College Girl's sad tale of thwarted horniness and misdirected love includes brainstorming "what boys' and girls' names go with [Law Student's] last name" and internet dating. Given that College Girl appears to be a rising sophomore at her undisclosed Ivy League university, this is, um, a little bit sad. But then, what college romances aren't?

Which university does College Girl attend? I actually can't find any decent clues, other than a reference to sleeping over at her boyfriend's place during freshman year, which at first made me think it was Penn or Columbia (large populations of students living off-campus) but then I remembered that lovestruck frosh will do anything for a sleepover, including splitting a microscopic twin bed in a nasty-ass dorm.

7 Responses to “Will the Cavalcade of Oversexed, Social Climbing Ivy Leaguers Never End?”

  1. Just a thought... Says:

    StephanyHerRoyalHighness, perhaps?

  2. sfsf Says:

    This isn’t a little bit sad; it’s straight-up depressing. Challenged to darts? Sweet god.

  3. CUL8R Says:

    “Which university does College Girl attend? I actually can’t find any decent clues, other than a reference to sleeping over at her boyfriend’s place during freshman year, which at first made me think it was Penn or Columbia (large populations of students living off-campus)”

    Unless you’re joking, you missed a pretty big clue with:

    “I haven’t had anything serious since, but I’m living in New York City — just about the only thing I’ve ever wanted more than a boyfriend, and there’s a whole city around me filled with possibilities.”

    Followed shortly by references to the Met and Upper East Side boys. Of course, I also suspect the anon author is actually NYU feigning Ivy, because it says she lives in the East Village, and not many CU students seem to live that far off campus, especially not as underclassmen.

  4. Columbia 2011 (Not going for originality) Says:

    I don’t know who I hate more in this….the guy who flirts with a girl by trying to make her feel intellectually inferior than him and teaching her a skill a 4-year can master……or the big heaping bag of daddy issues on who it works.

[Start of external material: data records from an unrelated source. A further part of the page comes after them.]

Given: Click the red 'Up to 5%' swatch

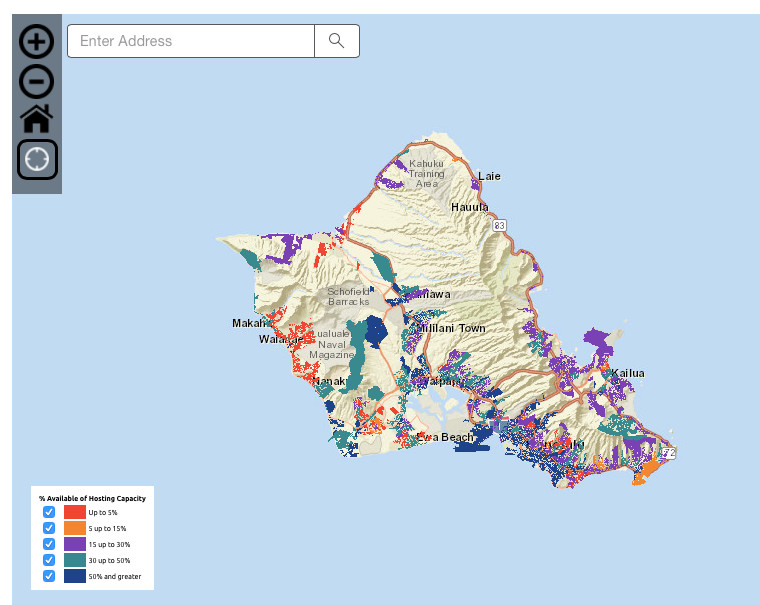Looking at the screenshot, I should [x=74, y=512].
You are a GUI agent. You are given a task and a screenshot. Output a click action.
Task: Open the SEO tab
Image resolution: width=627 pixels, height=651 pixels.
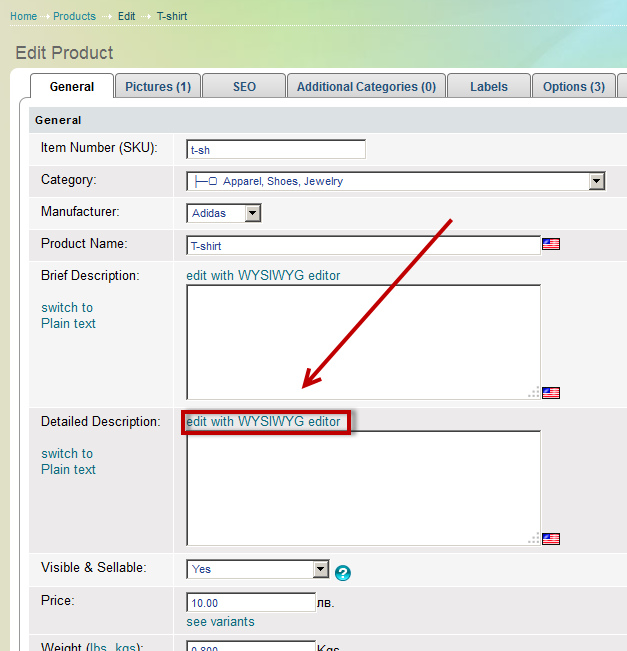coord(244,87)
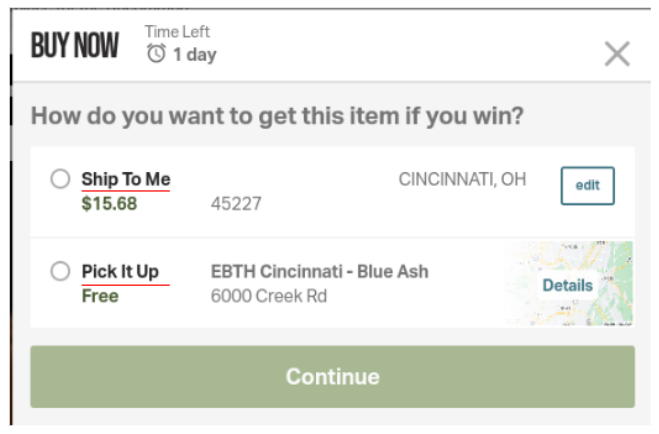Click the 'How do you want' question heading
This screenshot has height=434, width=659.
click(277, 116)
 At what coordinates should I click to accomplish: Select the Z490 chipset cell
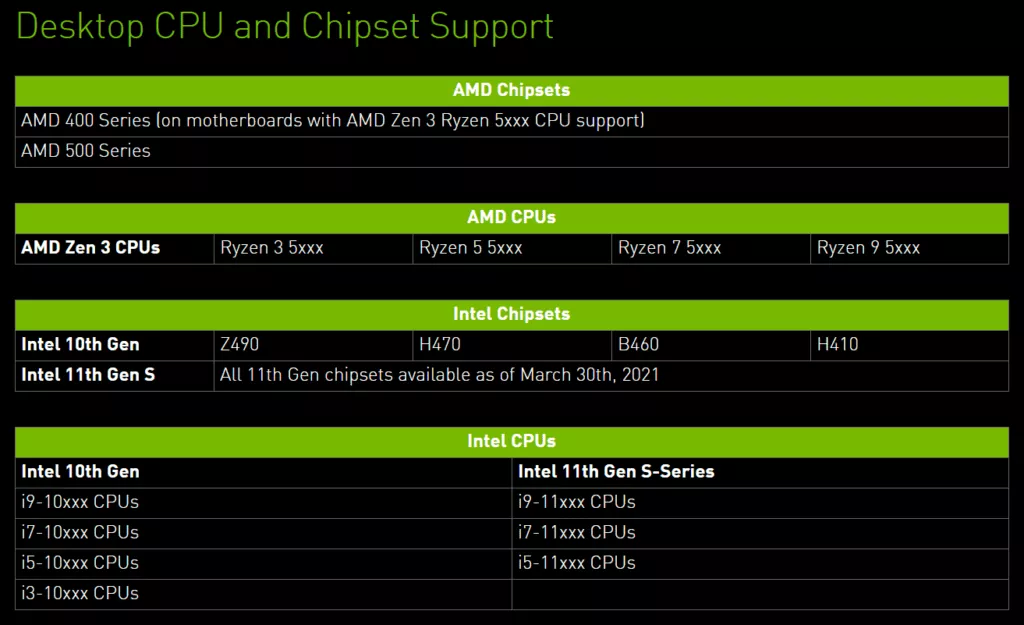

    I mean Jesus Fuck! This lends credence to the whole “Women like to be treated like crap” idea we guys here all over the place.

    He should have punched her in the ovaries while he was at it: Might have gotten to third base.

  5. Anonymous Says:

    ‘Unless you’re joking, you missed a pretty big clue with…’

    You’ve missed a pretty big clue that she’s writing about the summer with:

    ‘…working as a summer associate at a serious law firm…’

    She could be at any Ivy…or not…

  6. CU '08 Says:

    I’d say it more likely NYU than Columbia. A Columbia girl would go on and on about how Yale isn’t that good (she got rejected, so she’s bitter towards the whole university) rather than drool over it.

    Barnard, however, seems very likely as well.

  7. JAT Says:

    An associate anything (banker, lawyer, consultant) in NYC means that you’re probably putting 60-80hrs a week. There just isn’t a lot of time to do stuff, especially play head games with supposed “booty calls” who leave you hanging with blue balls. She’s lucky that she even got an escort to the cab, I would have just kicked her out right away for this BS.

    This is why I like hard-working successful ladies with the same intense schedules. They actually value their time and they usually want to get right down to it if you know what I mean.

    p.s. On her blue ball strategy to get a “call back”, if a girl gives good head, she WILL get a call back. If a guy doesn’t call back, get an effin clue.